We’re the safest transportation system around: There’s more reason than one why the industry’s first scheduled air service attracted all of one passenger. In less than a lifetime, air transport went from being a high risk activity to a routine part of daily life. For example, last year the Western-built jet hull loss rate was just 0.20 per million flights, or an average of one major accident for every 5 million flights. “At that rate, if you took a flight every day, odds are you could go 13,500 years without an accident,” Tyler added.

Despite those accomplishments, we’re broke: Aviation remains an enormously capital and labor intensive business that is extremely challenging across the business cycle and highly vulnerable to external events. Last year, the industry delivered earnings of $7.6 billion, but that only sounds like a lot. “On revenues of $680 billion, that equates to a net profit margin of just 1.1 percent, or around $2.50 per passenger.”

The U.S. airline industry is showing how to stay in the black: Earnings last year, excluding special items, were around $2.1 billion for U.S. carriers in with top line dollars being a veritable bargain. “In constant dollars, the average domestic round trip ticket, including bag and reservation change fees, has fallen by 10.4 percent since 2000,” Tyler said. “Meantime, the average price of Gulf Coast jet fuel has risen 260 percent since 2000.”

In other words, airlines are making money, with lower fares in real terms than a decade ago, in the face of much higher cost inputs.
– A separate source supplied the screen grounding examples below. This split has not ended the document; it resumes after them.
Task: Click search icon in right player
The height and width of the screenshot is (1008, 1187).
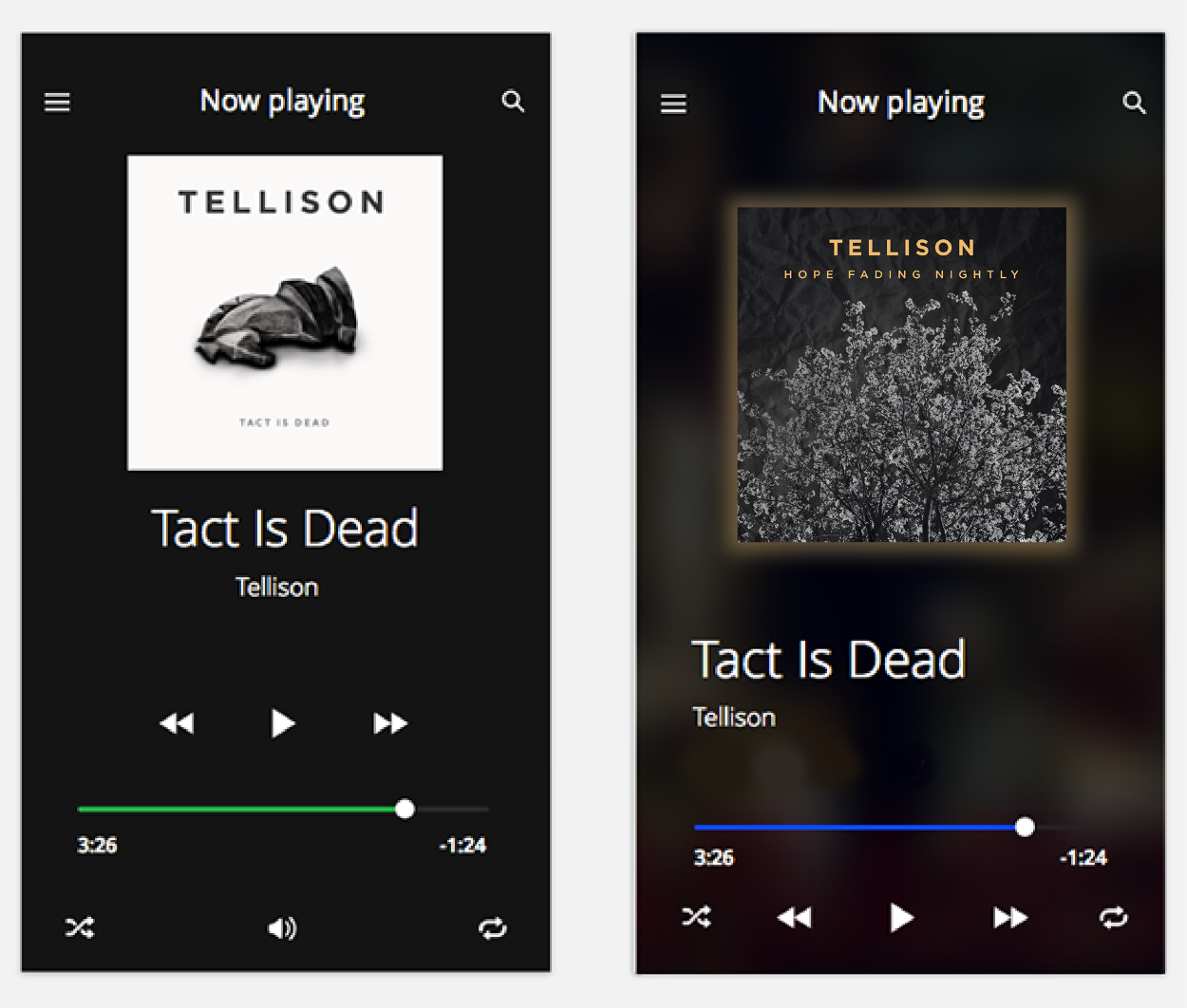Action: coord(1134,103)
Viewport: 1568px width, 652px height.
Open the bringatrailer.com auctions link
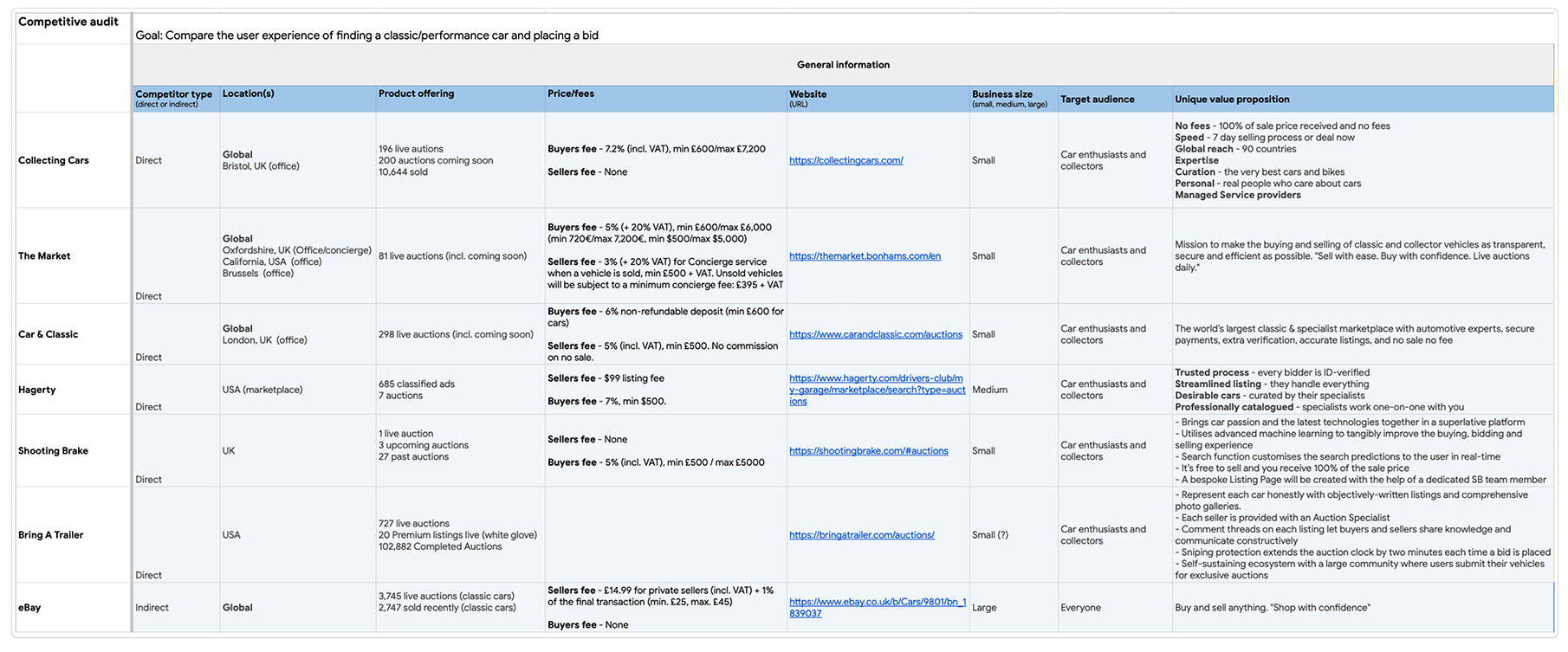coord(861,535)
Don’t worry about market forces, but worry about the return of regulationThe airline industry may be deregulated to set its own fares according to demand and also to serve destinations at will, he said. But regulators around the world are set to treat the airline industry in a manner wholly at odds with how other industries are treated and with the workings of the free market. 

“Regulators have and are continuing to pursue policies that are preventing airlines from partaking fully of the global economic revolution they themselves have done so much to facilitate,” Tyler added. The net result is not just bad for airlines, but for air travelers and the economy."